In questo secondo incontro il tema affrontato è stato quello della “Giustizia riparativa”, un argomento di grande attualità che parte dal voler riconsiderare il discorso della pena, non eliminandola, ma affiancandola con un tipo di approccio diverso. La dott.ssa Francesca Bertelli, ricercatrice in Business e Law e avvocato, attualmente ricercatrice e docente di diritto privato presso Unitelma Sapienza, ha spiegato bene ai presenti questa nuova modalità.

Il nostro paradigma di giustizia è ispirato a preconcetti culturali di antica origine: chi sbaglia merita di pagare ed essere punito, il sistema attuale risponde al male provocato mettendo in circolo altro male. Una pena che ha una finalità ritorsiva, quasi vendicativa. Anche se sappiamo che essa dovrebbe rieducare l’autore del reato per facilitarne il ritorno alla società civile in realtà, anche a livello mediatico, viene riproposto sempre un modello basato sulla punizione adeguata al reato che si è commesso. 

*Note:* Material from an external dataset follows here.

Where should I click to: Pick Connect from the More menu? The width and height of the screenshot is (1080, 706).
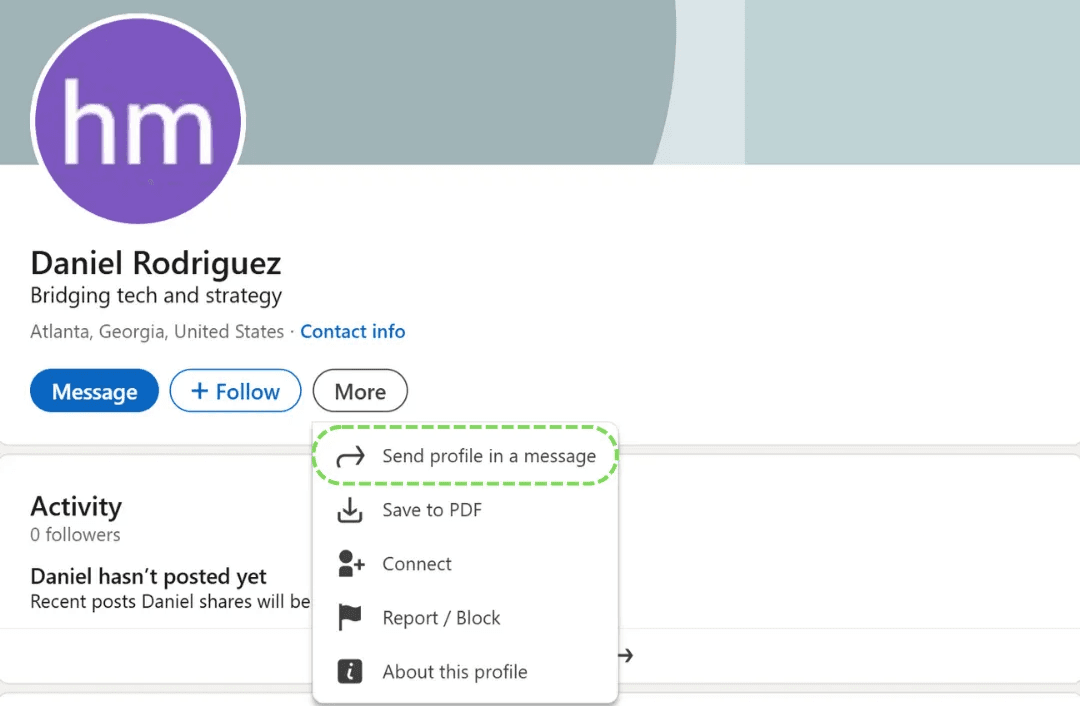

Il problema è che questo impianto non appaga la vittima e non si ha un senso di giustizia effettivo. Da qui parte il cambio di modello proposto dalla giustizia riparativa: al centro del processo riparativo non c’è la necessità di punire, ma la necessità di responsabilizzare il reo del danno che ha provocato alla vittima e rivolgersi al danno per trovare una modalità di ripararlo. La necessità che si pone è quella di trovare una soluzione condivisa dalla vittima e dal soggetto offeso, che permetta di ristabilire un senso di giustizia.

La giustizia riparativa propone l’uso del dialogo, del confronto e dell’ascolto con una funzione di creare un ponte tra vittima e colpevole. L’autore dell’illecito e la vittima possono incontrarsi e partecipare insieme a questi incontri dove possono essere presenti anche altre persone indirettamente coinvolte (la comunità) dagli eventi. 

Uno degli ambiti più diffusi dove poter applicare percorsi di giustizia riparativa sono le scuole. È sufficiente formare gli insegnanti che assumerebbero la veste di pacificatori e promotori di dialogo in caso di conflitto; avrebbero anche una veste preventiva rappresentando figure garanti dei diritti delle persone. La giustizia riparativa in fondo è riconoscere sé stessi nell’altro come persona e riconoscere i diritti fondamentali in lui inviolabili in tutti.  Quando si riconoscono nella persona i diritti fondamentali, lo sguardo cambia, e quindi questo è un vero processo di responsabilizzazione. 

Presenta all’incontro anche la dott.ssa Monica Cali Presidente del Tribunale di Sorveglianza di Brescia che ha spiegato come la riforma Cartabia consenta di introdurre la giustizia riparativa in ogni stato e grado del processo penale. È la prima volta che il giudice può interrompere l’azione giudicatrice in attesa che il percorso di giustizia riparativa sia terminato.